La République Démocratique du Congo fait face à un risque imminent d’isolement financier et diplomatique sur la scène internationale. Jeudi 3 juillet, Adler Kisula, secrétaire exécutif de la Cellule Nationale de Renseignments Financiers (CENAREF), a lancé une alerte pressante : le pays doit agir rapidement pour éviter d’être classé sur la liste noire du Groupe d’Action Financière (GAFI) en octobre prochain.
La CENAREF a fait le point sur les actions mises en œuvre pour répondre aux standards internationaux de lutte contre le blanchiment des capitaux. Sur 23 actions requises par le GAFI, seules 13 sont considérées comme « largement traitées » (56,52%), tandis que 8 sont « partiellement traitées » (34,78%) et 2 demeurent « non traitées » (8,7%). Ces chiffres soulignent l’urgence de la situation.
Historiquement, le dispositif congolais avait déjà été jugé non-conforme aux standards internationaux en 2018 par le Groupe d’Action contre le Blanchiment d’Argent en Afrique Centrale (GABAC). C’est suite à cette évaluation qu’en octobre 2022, le GAFI avait placé la RDC sur sa liste de surveillance renforcée, dite « grise ».
Les lourdes conséquences d’un classement sur liste noire
Adler Kisula a clairement expliqué les conséquences économiques dévastatrices d’une éventuelle inscription sur la liste noire du GAFI. Une telle décision entraînerait :
- Une baisse drastique des investissements étrangers et de l’aide internationale.
- Des difficultés accrues pour lever des fonds sur les marchés financiers internationaux.
- Un ralentissement du développement et de la croissance économique.
- Des obstacles majeurs à l’accès aux services bancaires, y compris la rupture des relations de correspondants bancaires.
- Des entraves au rapatriement et au transfert de fonds vers et depuis l’étranger.
- Une baisse des réserves de change et une instabilité économique générale.

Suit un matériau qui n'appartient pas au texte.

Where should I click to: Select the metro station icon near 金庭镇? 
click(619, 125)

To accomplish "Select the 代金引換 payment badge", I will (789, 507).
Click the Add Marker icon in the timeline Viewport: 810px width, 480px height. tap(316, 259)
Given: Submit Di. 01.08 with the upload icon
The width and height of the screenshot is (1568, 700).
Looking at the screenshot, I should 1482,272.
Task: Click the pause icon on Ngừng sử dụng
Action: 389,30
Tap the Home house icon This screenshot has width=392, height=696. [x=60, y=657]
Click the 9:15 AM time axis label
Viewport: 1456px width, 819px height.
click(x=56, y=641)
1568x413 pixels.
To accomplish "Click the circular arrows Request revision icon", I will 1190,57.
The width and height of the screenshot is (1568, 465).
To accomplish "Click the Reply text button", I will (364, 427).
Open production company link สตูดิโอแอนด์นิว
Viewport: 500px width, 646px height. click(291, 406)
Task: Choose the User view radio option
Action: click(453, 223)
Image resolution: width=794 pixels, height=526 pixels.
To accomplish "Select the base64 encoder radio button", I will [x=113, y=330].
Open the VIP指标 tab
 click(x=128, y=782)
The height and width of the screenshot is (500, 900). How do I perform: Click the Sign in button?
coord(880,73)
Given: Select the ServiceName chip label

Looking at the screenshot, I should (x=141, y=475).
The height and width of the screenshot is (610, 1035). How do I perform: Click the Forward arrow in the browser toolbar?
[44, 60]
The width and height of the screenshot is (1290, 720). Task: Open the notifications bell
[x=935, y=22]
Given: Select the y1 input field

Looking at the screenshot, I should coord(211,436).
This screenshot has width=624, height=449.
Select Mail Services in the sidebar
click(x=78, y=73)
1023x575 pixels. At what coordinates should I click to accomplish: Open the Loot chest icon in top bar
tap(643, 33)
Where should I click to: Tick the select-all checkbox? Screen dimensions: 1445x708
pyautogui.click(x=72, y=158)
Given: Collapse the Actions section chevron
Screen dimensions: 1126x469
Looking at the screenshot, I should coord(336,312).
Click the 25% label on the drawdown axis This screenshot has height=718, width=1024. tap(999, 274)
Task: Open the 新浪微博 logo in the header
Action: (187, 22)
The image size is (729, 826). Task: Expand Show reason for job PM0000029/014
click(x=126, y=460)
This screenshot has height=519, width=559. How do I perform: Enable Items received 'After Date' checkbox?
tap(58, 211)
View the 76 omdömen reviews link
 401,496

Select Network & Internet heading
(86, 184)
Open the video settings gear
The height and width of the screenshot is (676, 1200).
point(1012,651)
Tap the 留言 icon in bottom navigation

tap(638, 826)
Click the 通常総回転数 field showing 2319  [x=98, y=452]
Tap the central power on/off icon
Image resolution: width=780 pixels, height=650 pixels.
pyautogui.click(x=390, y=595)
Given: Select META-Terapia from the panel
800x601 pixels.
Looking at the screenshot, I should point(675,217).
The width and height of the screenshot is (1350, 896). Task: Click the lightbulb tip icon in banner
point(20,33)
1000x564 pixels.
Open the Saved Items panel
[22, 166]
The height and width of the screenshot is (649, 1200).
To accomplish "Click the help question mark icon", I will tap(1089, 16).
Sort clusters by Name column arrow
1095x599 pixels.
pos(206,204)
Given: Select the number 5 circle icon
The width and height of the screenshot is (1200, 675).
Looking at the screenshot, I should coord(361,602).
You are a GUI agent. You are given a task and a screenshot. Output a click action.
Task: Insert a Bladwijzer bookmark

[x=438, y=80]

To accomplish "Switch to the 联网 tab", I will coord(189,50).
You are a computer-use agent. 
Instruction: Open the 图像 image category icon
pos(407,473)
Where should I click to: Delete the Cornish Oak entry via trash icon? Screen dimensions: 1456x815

Ces répercussions pourraient gravement compromettre, selon la CENAREF, l’accord minier actuellement en discussion avec Washington. Pour parer à cette menace, la CENAREF attend avec impatience la promulgation de la loi anti-blanchiment des capitaux, déjà votée au Parlement. Elle appelle également à une mobilisation générale de toutes les structures publiques et privées du pays afin de prévenir ce risque d’isolement financier majeur. La course contre la montre est lancée pour la RDC.